— PROVIDED DATA —
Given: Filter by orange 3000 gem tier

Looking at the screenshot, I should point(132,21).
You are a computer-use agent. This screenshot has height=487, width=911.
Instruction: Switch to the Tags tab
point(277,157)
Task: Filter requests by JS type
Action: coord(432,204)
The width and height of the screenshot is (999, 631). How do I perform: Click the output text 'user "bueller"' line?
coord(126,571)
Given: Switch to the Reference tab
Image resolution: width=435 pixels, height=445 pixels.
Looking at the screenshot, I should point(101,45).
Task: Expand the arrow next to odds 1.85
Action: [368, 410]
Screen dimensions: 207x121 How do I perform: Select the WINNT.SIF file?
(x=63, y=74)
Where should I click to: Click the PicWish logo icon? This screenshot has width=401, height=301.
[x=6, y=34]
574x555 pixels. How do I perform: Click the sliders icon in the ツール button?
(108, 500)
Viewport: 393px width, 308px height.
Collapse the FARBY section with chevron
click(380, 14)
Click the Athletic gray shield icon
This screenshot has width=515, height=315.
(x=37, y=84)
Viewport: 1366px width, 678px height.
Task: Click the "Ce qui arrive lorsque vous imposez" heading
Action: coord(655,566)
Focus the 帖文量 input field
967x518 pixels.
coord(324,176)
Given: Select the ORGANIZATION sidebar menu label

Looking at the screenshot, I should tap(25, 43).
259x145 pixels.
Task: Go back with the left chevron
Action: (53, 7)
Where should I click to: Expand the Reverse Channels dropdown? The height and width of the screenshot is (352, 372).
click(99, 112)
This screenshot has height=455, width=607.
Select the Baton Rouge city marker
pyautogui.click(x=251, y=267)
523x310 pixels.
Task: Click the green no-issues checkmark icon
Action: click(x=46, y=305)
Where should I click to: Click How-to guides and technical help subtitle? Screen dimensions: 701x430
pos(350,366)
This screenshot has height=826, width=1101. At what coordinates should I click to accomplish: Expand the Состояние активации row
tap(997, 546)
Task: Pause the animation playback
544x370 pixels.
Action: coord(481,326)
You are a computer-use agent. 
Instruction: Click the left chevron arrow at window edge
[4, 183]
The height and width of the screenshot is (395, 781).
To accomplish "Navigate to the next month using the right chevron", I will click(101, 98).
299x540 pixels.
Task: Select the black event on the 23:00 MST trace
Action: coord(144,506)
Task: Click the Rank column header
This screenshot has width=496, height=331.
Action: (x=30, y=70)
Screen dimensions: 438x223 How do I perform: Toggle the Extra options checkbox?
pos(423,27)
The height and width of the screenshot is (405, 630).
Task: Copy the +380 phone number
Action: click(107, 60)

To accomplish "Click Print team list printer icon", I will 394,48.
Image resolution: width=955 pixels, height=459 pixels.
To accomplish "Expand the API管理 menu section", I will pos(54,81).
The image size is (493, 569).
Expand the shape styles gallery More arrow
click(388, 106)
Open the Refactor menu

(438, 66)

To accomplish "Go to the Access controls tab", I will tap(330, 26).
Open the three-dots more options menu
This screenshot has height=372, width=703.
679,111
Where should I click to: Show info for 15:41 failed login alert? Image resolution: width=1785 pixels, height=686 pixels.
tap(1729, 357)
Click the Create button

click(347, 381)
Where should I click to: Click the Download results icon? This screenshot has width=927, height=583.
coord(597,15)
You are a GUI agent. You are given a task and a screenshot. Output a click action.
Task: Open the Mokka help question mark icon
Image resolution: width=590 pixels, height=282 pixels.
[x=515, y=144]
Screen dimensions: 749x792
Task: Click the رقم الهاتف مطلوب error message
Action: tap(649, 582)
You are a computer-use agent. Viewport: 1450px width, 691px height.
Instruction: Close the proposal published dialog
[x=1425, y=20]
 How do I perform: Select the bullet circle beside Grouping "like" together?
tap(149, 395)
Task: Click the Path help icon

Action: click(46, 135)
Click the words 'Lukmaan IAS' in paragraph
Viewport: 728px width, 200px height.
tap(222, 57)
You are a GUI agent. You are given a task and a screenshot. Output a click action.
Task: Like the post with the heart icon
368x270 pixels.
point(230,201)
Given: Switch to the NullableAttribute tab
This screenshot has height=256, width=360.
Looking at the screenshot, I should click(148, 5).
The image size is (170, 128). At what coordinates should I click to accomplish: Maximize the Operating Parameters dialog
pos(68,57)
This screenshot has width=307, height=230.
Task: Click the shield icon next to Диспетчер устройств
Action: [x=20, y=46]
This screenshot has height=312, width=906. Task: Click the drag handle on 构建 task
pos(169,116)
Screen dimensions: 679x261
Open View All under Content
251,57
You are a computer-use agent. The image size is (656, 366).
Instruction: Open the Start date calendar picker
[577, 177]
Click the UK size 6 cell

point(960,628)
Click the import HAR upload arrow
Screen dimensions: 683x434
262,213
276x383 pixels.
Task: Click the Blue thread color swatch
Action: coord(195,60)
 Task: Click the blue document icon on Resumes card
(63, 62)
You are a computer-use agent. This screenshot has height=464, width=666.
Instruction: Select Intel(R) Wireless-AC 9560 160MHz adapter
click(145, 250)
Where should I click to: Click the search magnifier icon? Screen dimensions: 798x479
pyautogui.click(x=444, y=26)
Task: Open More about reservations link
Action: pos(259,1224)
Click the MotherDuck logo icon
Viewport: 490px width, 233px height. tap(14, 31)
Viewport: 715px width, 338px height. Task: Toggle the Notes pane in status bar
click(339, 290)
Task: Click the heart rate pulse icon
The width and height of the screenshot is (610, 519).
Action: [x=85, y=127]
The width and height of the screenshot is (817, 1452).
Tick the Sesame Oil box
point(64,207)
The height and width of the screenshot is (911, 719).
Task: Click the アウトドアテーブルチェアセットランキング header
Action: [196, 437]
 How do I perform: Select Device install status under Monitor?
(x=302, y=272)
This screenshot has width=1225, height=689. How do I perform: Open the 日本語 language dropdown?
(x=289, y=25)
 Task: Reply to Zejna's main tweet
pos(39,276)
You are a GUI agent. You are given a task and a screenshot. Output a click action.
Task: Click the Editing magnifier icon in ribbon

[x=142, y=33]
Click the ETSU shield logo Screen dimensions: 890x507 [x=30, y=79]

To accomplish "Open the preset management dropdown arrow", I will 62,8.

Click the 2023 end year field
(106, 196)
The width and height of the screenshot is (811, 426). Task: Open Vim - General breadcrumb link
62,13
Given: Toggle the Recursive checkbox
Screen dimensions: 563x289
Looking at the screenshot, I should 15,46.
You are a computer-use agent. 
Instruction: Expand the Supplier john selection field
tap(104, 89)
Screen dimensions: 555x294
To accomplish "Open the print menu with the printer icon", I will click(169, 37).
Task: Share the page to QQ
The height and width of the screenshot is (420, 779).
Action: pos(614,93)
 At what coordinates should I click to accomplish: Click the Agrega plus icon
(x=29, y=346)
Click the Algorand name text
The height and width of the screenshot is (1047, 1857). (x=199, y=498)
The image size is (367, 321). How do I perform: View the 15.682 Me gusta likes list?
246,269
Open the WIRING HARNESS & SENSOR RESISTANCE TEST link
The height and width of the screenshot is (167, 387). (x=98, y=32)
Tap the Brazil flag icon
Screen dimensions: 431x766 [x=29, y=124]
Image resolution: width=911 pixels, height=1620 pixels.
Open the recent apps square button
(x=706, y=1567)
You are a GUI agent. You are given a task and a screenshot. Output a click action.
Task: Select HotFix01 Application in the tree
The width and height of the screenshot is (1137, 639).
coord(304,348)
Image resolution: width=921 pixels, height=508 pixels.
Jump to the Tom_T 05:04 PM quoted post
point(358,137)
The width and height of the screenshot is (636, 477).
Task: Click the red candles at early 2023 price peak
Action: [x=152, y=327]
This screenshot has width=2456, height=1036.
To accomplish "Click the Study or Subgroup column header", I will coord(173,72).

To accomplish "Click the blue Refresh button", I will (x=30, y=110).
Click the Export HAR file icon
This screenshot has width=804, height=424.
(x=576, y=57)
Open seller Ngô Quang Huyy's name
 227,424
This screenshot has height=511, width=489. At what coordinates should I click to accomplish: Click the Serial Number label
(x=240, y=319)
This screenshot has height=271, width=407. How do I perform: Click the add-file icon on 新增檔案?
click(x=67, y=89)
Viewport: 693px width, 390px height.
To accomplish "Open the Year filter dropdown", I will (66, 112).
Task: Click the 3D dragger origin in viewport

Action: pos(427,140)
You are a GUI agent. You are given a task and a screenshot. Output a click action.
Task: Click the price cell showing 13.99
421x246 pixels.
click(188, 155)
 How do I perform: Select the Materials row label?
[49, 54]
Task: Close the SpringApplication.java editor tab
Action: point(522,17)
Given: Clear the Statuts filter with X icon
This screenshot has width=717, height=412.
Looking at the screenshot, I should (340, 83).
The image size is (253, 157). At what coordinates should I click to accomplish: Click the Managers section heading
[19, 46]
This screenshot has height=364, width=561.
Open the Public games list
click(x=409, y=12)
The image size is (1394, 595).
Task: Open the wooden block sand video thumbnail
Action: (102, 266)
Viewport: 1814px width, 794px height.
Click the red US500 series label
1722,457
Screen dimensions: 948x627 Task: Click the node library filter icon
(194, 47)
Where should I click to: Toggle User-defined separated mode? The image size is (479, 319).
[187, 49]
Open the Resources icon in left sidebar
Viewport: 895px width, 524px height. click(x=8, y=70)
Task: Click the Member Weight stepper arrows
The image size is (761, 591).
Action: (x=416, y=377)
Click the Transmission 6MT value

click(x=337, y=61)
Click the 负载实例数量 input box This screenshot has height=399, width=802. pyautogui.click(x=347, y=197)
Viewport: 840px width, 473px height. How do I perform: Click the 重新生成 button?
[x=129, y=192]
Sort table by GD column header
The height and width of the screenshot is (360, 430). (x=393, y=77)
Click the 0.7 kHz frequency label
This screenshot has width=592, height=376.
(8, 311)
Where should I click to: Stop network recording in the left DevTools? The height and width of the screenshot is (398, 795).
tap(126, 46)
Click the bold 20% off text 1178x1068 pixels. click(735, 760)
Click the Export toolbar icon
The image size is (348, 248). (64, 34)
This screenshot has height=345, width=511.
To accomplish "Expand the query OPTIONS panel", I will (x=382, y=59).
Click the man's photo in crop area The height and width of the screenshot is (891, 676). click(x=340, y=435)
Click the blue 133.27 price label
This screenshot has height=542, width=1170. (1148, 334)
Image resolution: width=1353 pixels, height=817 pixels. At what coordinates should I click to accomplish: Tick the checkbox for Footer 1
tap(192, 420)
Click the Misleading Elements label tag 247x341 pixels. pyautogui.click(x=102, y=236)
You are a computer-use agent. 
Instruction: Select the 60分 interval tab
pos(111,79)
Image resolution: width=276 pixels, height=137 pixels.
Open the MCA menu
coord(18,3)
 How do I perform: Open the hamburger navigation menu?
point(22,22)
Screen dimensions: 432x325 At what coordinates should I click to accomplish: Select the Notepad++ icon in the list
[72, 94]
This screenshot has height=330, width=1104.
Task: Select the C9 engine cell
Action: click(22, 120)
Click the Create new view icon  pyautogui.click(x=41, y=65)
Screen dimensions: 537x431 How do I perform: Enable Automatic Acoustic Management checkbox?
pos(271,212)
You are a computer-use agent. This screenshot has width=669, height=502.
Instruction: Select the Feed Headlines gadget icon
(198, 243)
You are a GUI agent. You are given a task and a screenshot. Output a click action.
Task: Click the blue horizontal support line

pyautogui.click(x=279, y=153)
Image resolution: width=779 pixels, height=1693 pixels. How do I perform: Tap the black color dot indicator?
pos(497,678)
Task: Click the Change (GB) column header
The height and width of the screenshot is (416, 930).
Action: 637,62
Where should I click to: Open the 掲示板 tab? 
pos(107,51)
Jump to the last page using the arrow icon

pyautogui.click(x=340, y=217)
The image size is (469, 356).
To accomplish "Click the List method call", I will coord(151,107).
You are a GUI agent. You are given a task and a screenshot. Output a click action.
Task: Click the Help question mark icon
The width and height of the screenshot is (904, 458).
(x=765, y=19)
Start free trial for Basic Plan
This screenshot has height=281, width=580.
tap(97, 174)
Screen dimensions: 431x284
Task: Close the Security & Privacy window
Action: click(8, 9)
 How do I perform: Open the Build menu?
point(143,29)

— WHAT TO DO —
Find the lines in the material above that include the string "printer", and state how many there are without any other text.

— ANSWER AREA —
2